July 7, 2017
Day 184: Secrets To Health:
"Keep the commandments and keep your life; despising them leads to death." —Proverbs 19:16
Not much to say about Anderson's lesson for day 184. He shares a story about a man who needed to eat better and exercise if he wished to live longer. He had hypertension, diabetes and hyperlipidemia and was a smoker. He felt as if Anderson was giving him the "Ten Commandments of Health," but there was no way around it. If he wished to feel better and live longer he had to make a change. Anderson told him "...just like the Ten Commandments in the Old Testament, these rules can help you."
Like I said, I don't have much to say.
Day 185: Peace Comes From Forgiveness:
"Jesus said to the woman, 'Your faith has saved you; go in peace.'" —Luke 7:50
I couldn't agree more with the statement that "peace comes from forgiveness." I had been deeply hurt by my father (his actions or his lack of action) than by any other person in my life before. The negative effect that he and my step-mother had on me and all of us kids was profoundly piercing. Just the thought of having to interact with him when he was around my step-mother would make my stomach go all topsy turvy with anxious dread. Not a pleasant time. However, now that I have forgiven him, I do not feel any of those feelings anymore. I am truly at peace and do not harbor any animosity or regret. Not having the regret is surprising really because for so long I wanted to have a relationship with my father and I wished and wished that he would reach out to me as I was reaching out to him. You would think that I would still regret that we never had the relationship that I desired we would have. I simply let him go. I forgave him, releasing him from all blame, and in doing so I gave myself peace.

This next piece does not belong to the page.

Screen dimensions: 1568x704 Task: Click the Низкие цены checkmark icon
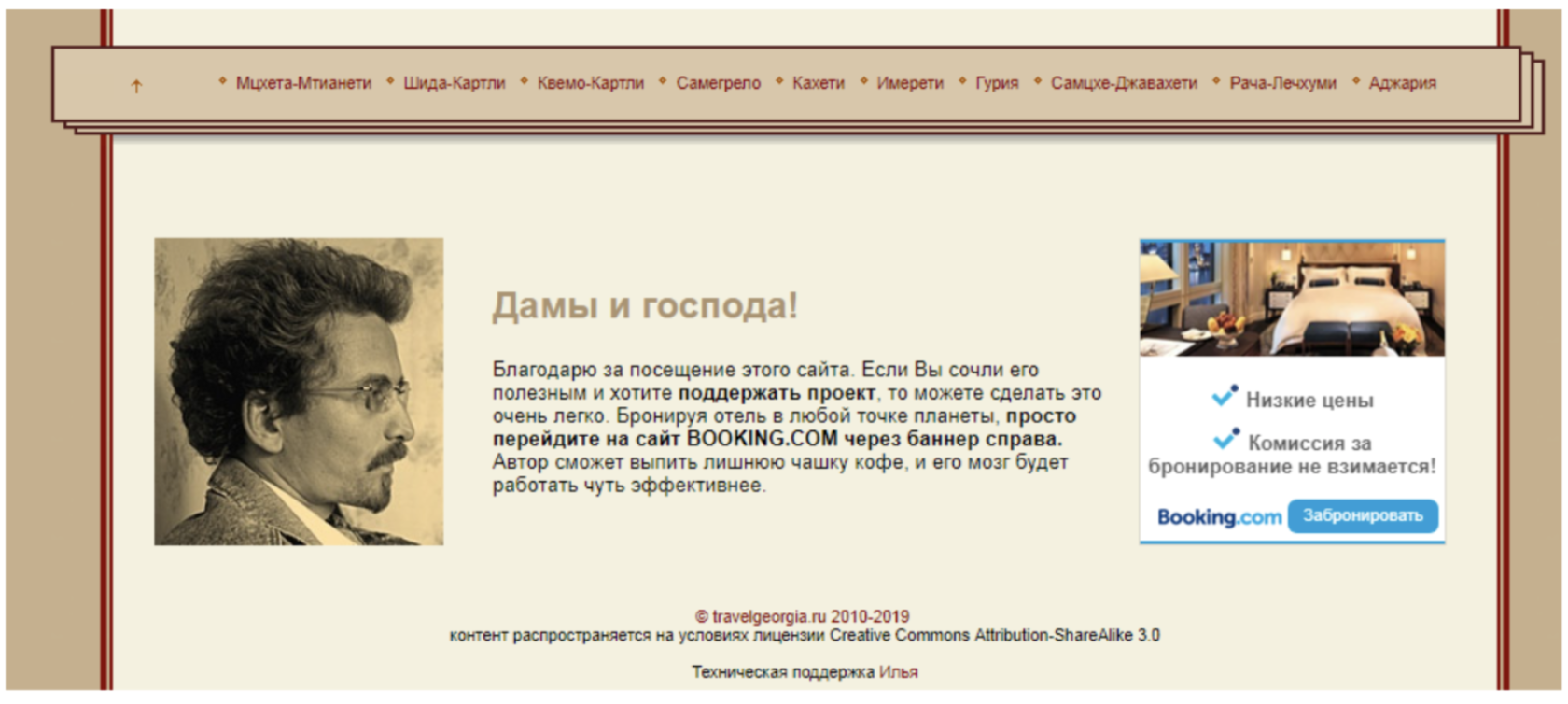1224,397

I do wonder if it would have been different if he was not on his death bed as I forgave him. I wonder if I would have been ready to do so if he were not. The thought of him leaving this earth without my forgiveness was too much for me. I just couldn't see the point of holding onto all that pain. I wanted him to be free. I wanted him to go in peace. I wanted him to know that I understood and that I loved him still and wished him well.
There is a part of me that will always see him through the admiring eyes of a seven year old girl.